In our research to outfit our Centennial Celebration Team with authentic 1910 uniforms and equipment, the question about buttons came up recently. The first Army-type uniform coats and shirts offered to the fledgling Boy Scouts of America came equipped with military style brass buttons with the letters "B. S. OF A." surrounding a British-style fleur de lis above a banner labeled "Be Prepared." Most buttons of the 1911-1920 period were stamped on the back with the Sigmund Eisner Company name, the same company in Red Bank, NJ that supplied the U.S. Army with its military uniforms. A few months later a more Americanized First Class Emblem design was substituted for the British version; by 1914, the letters B.S. OF A. were removed leaving just the Boy Scouts of America symbol every Scout is familiar with today.

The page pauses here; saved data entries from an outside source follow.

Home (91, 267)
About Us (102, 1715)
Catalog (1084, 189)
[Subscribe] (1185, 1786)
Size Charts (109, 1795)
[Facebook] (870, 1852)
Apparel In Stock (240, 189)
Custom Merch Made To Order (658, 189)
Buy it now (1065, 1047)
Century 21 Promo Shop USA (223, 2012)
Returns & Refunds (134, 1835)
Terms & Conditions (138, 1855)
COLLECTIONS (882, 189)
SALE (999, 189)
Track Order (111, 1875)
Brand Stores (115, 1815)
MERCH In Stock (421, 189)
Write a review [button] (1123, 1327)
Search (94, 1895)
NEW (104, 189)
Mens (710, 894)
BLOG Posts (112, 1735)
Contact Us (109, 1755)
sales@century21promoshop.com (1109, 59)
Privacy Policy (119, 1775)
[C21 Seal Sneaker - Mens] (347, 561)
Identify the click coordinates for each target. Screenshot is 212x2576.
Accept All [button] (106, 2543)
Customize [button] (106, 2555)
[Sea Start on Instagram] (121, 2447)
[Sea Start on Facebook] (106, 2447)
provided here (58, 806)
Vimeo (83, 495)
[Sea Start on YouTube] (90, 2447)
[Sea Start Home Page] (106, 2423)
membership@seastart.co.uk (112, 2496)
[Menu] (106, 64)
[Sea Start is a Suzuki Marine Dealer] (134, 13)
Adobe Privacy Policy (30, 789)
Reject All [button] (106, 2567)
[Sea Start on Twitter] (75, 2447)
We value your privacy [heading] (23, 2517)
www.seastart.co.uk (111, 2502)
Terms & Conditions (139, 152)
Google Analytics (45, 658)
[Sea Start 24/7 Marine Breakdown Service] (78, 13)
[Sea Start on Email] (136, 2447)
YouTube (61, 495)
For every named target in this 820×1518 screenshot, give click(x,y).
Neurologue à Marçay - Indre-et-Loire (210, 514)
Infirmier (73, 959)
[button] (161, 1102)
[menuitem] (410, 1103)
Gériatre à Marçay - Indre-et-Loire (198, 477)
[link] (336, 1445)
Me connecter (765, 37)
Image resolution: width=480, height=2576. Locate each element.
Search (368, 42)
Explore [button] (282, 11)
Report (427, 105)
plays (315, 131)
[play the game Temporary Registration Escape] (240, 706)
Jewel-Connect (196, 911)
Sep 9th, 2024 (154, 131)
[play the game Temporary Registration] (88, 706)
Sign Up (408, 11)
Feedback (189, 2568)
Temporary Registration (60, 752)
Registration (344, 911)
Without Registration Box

Thus, button types are a handy indicator of age and authenticity of early Scout uniforms in collections of Scouting memorbilia and offered on eBay. But buying up enough antique buttons to outfit our Centennial Celebration Team's reproduction uniforms--each coat requires 5 3/4" buttons and 4 5/8" pocket buttons--could call for an economic stimulus package all on its own!
Googleing 'military button suppliers' produced several thousand hits which eventually led us to the Waterbury Button Company, a division of OGS Technologies Inc. in Chesire, CT. The Waterbury Button Company has been a major supplier of metal buttons for military, fire and police uniforms since before the Civil War, and if anyone had the brass to make our 1910-style Boy Scout buttons, they surely could do it. A timid call to their Customer Service Department revealed they could make stamping dies for any design we cared to submit but first they would check their die archives to see if they had made a similar Boy Scout item some time in the past.
A few days later, the Customer Service Department called again and said they had found the dies, in two sizes, that were used to make the original 1910 buttons! All they needed from us was quantities and sizes and finishes desired and, after 99 years, they could begin production again!
As Paul Harvey was fond of saying at the end of his newscasts, "And that is the rest of the [button] story!